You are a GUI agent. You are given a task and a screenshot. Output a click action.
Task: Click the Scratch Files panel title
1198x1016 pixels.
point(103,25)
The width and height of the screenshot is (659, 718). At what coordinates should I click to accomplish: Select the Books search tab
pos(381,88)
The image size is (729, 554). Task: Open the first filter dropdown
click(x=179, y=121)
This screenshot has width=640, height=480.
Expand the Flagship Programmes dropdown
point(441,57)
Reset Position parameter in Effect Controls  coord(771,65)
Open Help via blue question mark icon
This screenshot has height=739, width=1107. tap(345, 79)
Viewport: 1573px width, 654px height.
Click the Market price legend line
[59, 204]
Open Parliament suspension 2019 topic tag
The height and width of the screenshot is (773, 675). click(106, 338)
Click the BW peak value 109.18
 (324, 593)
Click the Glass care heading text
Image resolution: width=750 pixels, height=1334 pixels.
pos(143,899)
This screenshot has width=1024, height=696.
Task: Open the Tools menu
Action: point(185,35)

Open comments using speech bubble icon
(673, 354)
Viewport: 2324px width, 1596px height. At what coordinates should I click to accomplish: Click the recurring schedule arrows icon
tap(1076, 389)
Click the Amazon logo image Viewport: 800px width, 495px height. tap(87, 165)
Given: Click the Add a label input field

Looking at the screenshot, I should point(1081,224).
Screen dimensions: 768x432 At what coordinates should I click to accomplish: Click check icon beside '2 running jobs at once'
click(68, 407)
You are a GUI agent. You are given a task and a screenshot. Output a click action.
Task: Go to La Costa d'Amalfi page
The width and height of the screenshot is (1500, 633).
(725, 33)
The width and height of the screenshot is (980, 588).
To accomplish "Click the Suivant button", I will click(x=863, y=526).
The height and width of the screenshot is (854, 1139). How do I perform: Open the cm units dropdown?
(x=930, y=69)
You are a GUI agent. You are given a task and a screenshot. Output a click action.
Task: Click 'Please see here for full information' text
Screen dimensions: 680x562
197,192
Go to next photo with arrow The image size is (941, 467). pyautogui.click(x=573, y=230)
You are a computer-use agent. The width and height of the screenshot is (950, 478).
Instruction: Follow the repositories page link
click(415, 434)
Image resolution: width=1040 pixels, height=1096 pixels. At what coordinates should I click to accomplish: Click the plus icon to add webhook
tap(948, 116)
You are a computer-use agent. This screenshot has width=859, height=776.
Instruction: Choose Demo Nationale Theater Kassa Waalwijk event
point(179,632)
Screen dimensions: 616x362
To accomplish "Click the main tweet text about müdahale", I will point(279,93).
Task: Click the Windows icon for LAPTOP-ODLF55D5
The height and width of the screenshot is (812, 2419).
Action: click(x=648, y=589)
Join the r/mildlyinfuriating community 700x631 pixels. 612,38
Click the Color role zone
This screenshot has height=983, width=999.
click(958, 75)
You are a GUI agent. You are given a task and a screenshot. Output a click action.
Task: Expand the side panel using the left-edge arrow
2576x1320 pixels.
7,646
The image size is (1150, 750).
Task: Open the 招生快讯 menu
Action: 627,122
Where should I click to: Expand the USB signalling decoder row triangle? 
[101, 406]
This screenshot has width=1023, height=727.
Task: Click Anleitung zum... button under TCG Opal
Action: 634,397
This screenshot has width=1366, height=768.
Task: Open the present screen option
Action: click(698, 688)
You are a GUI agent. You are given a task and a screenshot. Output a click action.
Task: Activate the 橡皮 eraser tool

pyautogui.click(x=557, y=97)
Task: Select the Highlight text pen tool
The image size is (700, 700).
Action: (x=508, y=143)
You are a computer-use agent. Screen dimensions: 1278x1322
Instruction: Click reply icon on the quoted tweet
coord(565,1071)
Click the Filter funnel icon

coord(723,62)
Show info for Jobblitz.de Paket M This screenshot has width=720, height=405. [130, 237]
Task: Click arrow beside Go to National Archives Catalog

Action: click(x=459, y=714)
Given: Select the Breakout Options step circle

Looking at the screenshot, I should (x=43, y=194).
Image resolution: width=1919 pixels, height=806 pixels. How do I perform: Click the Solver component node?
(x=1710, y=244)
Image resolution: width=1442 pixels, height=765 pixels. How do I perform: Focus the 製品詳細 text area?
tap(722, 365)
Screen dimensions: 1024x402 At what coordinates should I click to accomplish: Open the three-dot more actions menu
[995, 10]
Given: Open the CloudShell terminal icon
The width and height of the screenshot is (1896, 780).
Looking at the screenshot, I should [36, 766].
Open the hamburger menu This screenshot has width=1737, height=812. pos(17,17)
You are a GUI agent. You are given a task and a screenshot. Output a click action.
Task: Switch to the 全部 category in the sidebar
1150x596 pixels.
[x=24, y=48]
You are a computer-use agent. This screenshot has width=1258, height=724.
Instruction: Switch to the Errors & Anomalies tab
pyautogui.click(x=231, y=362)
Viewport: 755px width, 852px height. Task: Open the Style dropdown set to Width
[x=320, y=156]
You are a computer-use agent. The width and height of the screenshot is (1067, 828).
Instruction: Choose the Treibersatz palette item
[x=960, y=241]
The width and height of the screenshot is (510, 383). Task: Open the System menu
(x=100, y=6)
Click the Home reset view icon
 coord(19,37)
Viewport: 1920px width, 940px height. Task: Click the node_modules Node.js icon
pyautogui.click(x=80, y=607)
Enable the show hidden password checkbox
* * *
Transcribe every entry exactly as it reads.

You are a GUI agent. You are given a task and a screenshot. Output a click action.
Task: Click the Scratch Files panel title
1198x1016 pixels.
point(103,25)
The width and height of the screenshot is (659, 718). At what coordinates should I click to accomplish: Select the Books search tab
pos(381,88)
The image size is (729, 554). Task: Open the first filter dropdown
click(x=179, y=121)
This screenshot has width=640, height=480.
Expand the Flagship Programmes dropdown
point(441,57)
Reset Position parameter in Effect Controls  coord(771,65)
Open Help via blue question mark icon
This screenshot has height=739, width=1107. tap(345, 79)
Viewport: 1573px width, 654px height.
Click the Market price legend line
[59, 204]
Open Parliament suspension 2019 topic tag
The height and width of the screenshot is (773, 675). click(106, 338)
Click the BW peak value 109.18
 (324, 593)
Click the Glass care heading text
Image resolution: width=750 pixels, height=1334 pixels.
pos(143,899)
This screenshot has width=1024, height=696.
Task: Open the Tools menu
Action: point(185,35)

Open comments using speech bubble icon
(673, 354)
Viewport: 2324px width, 1596px height. At what coordinates should I click to accomplish: Click the recurring schedule arrows icon
tap(1076, 389)
Click the Amazon logo image Viewport: 800px width, 495px height. tap(87, 165)
Given: Click the Add a label input field

Looking at the screenshot, I should point(1081,224).
Screen dimensions: 768x432 At what coordinates should I click to accomplish: Click check icon beside '2 running jobs at once'
click(68, 407)
You are a GUI agent. You are given a task and a screenshot. Output a click action.
Task: Go to La Costa d'Amalfi page
The width and height of the screenshot is (1500, 633).
(725, 33)
The width and height of the screenshot is (980, 588).
To accomplish "Click the Suivant button", I will click(x=863, y=526).
The height and width of the screenshot is (854, 1139). How do I perform: Open the cm units dropdown?
(x=930, y=69)
You are a GUI agent. You are given a task and a screenshot. Output a click action.
Task: Click 'Please see here for full information' text
Screen dimensions: 680x562
197,192
Go to next photo with arrow The image size is (941, 467). pyautogui.click(x=573, y=230)
You are a computer-use agent. The width and height of the screenshot is (950, 478).
Instruction: Follow the repositories page link
click(415, 434)
Image resolution: width=1040 pixels, height=1096 pixels. At what coordinates should I click to accomplish: Click the plus icon to add webhook
tap(948, 116)
You are a computer-use agent. This screenshot has width=859, height=776.
Instruction: Choose Demo Nationale Theater Kassa Waalwijk event
point(179,632)
Screen dimensions: 616x362
To accomplish "Click the main tweet text about müdahale", I will point(279,93).
Task: Click the Windows icon for LAPTOP-ODLF55D5
The height and width of the screenshot is (812, 2419).
Action: click(x=648, y=589)
Join the r/mildlyinfuriating community 700x631 pixels. 612,38
Click the Color role zone
This screenshot has height=983, width=999.
click(958, 75)
You are a GUI agent. You are given a task and a screenshot. Output a click action.
Task: Expand the side panel using the left-edge arrow
2576x1320 pixels.
7,646
The image size is (1150, 750).
Task: Open the 招生快讯 menu
Action: 627,122
Where should I click to: Expand the USB signalling decoder row triangle? 
[101, 406]
This screenshot has width=1023, height=727.
Task: Click Anleitung zum... button under TCG Opal
Action: 634,397
This screenshot has width=1366, height=768.
Task: Open the present screen option
Action: click(698, 688)
You are a GUI agent. You are given a task and a screenshot. Output a click action.
Task: Activate the 橡皮 eraser tool

pyautogui.click(x=557, y=97)
Task: Select the Highlight text pen tool
The image size is (700, 700).
Action: (x=508, y=143)
You are a computer-use agent. Screen dimensions: 1278x1322
Instruction: Click reply icon on the quoted tweet
coord(565,1071)
Click the Filter funnel icon

coord(723,62)
Show info for Jobblitz.de Paket M This screenshot has width=720, height=405. [130, 237]
Task: Click arrow beside Go to National Archives Catalog

Action: click(x=459, y=714)
Given: Select the Breakout Options step circle

Looking at the screenshot, I should (x=43, y=194).
Image resolution: width=1919 pixels, height=806 pixels. How do I perform: Click the Solver component node?
(x=1710, y=244)
Image resolution: width=1442 pixels, height=765 pixels. How do I perform: Focus the 製品詳細 text area?
tap(722, 365)
Screen dimensions: 1024x402 At what coordinates should I click to accomplish: Open the three-dot more actions menu
[995, 10]
Given: Open the CloudShell terminal icon
The width and height of the screenshot is (1896, 780).
Looking at the screenshot, I should [36, 766].
Open the hamburger menu This screenshot has width=1737, height=812. pos(17,17)
You are a GUI agent. You are given a task and a screenshot. Output a click action.
Task: Switch to the 全部 category in the sidebar
1150x596 pixels.
[x=24, y=48]
You are a computer-use agent. This screenshot has width=1258, height=724.
Instruction: Switch to the Errors & Anomalies tab
pyautogui.click(x=231, y=362)
Viewport: 755px width, 852px height. Task: Open the Style dropdown set to Width
[x=320, y=156]
You are a computer-use agent. The width and height of the screenshot is (1067, 828).
Instruction: Choose the Treibersatz palette item
[x=960, y=241]
The width and height of the screenshot is (510, 383). Task: Open the System menu
(x=100, y=6)
Click the Home reset view icon
 coord(19,37)
Viewport: 1920px width, 940px height. Task: Click the node_modules Node.js icon
pyautogui.click(x=80, y=607)
Enable the show hidden password checkbox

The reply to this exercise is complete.